Consignes de l'exercice
D'après le texte cité, quelle pièce de Falk Richter a été un gros succès de la Schaubühne en 2015 ?

Texte cité

####################

Traître. C’est ainsi que l’on traduit Verräter, titre de la nouvelle offrande de Falk Richter sur la scène berlinoise. Dans la forme réinventée de théâtre d’agit-prop qu’il affectionne désormais, le créateur s’inquiète de la recrudescence d’un nationalisme populiste qui exalte le modèle familial traditionnel et qui fait de plus en plus d’exclus. Homosexuels, artistes et autres marginaux sont les «traîtres à la patrie» qu’il met en scène dans un environnement débordant et chaotique, négligeant parfois les nuances, mais jamais l’intensité et l’authenticité.
Nouveau cycle de création pour Richter, qui, depuis 2014, jette les bases d’une esthétique très agitée, au service d’un contenu plus militant que jamais, et parfois en grossissant beaucoup le trait. Finie la danse-théâtre sur fond de critique du consumérisme (vue dans Trust ou Rausch), voici venir un théâtre encore plus politisé, évidemment campé très à gauche, qui flirte avec l’autofiction avant d’aboutir dans une série de monologues engagés et survoltés. Dans un enrobage de musique en direct et dans un climat de grande permissivité, ses acteurs trouvent un territoire de jeu inédit, expérimentant le registre de parole du manifestant, celui qui soulève la foule par sa diatribe dénonçant l’injustice ou l’inégalité. Il y eut d’abord Small Town Boy (2014), puis Fear, gros succès de la Schaubühne en 2015, et maintenant Verräter.

####################

Lignes fournies
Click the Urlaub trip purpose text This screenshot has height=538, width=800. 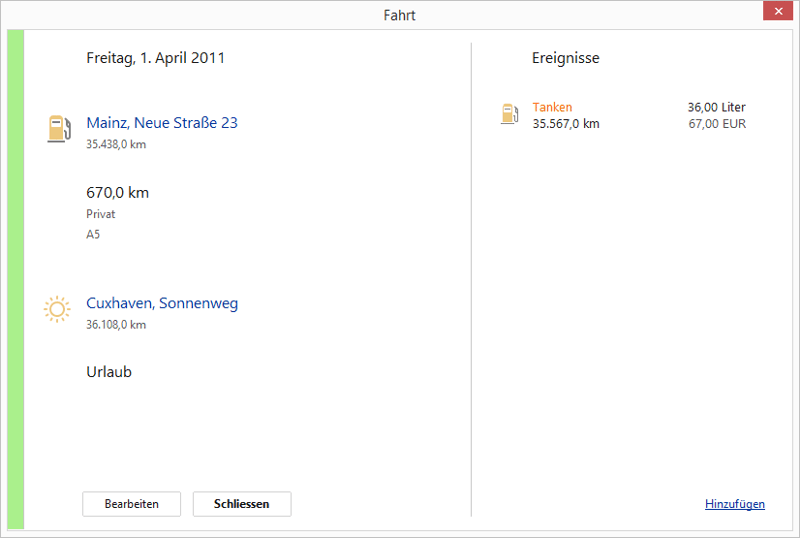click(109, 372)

####################

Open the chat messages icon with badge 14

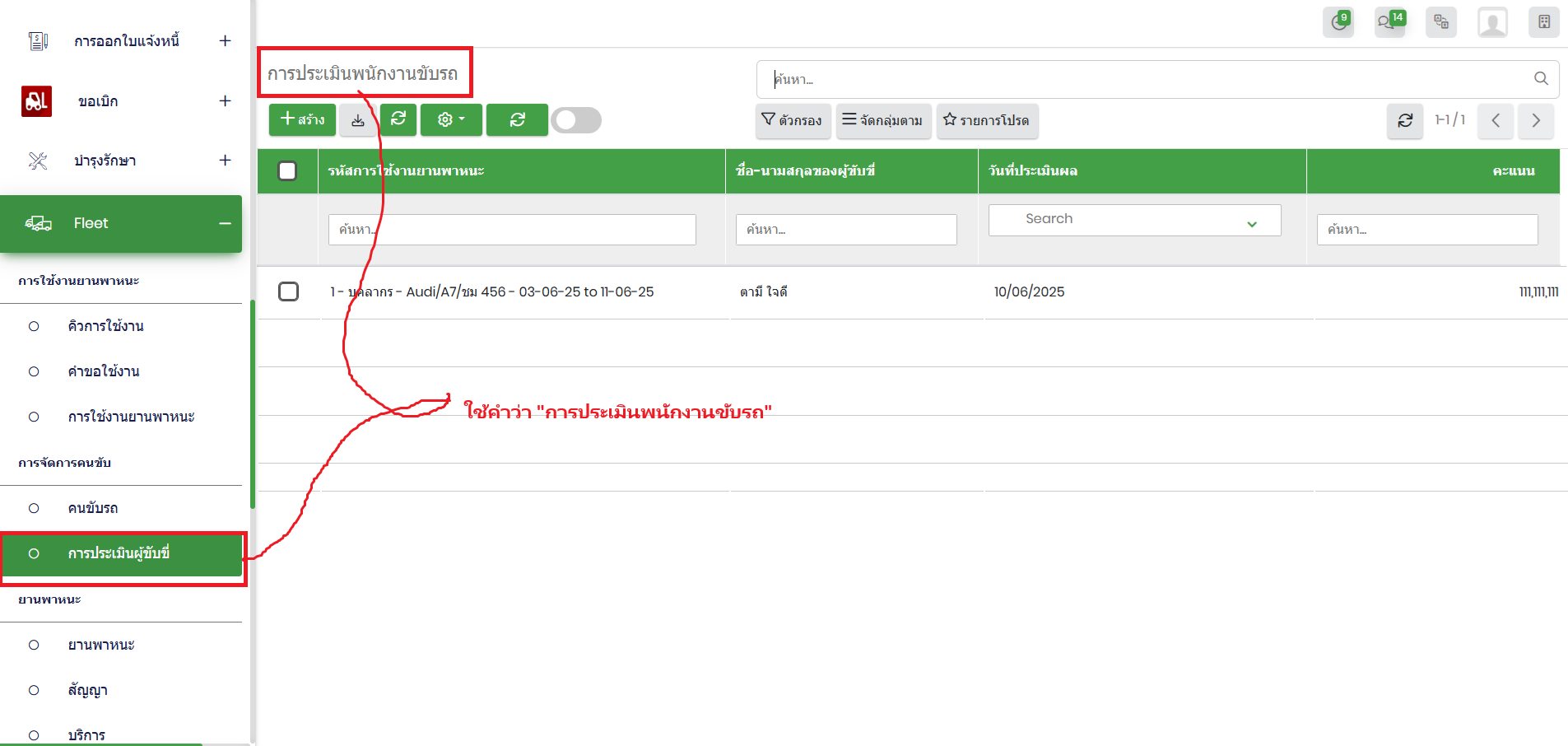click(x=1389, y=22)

####################

Résultat attendu
Fear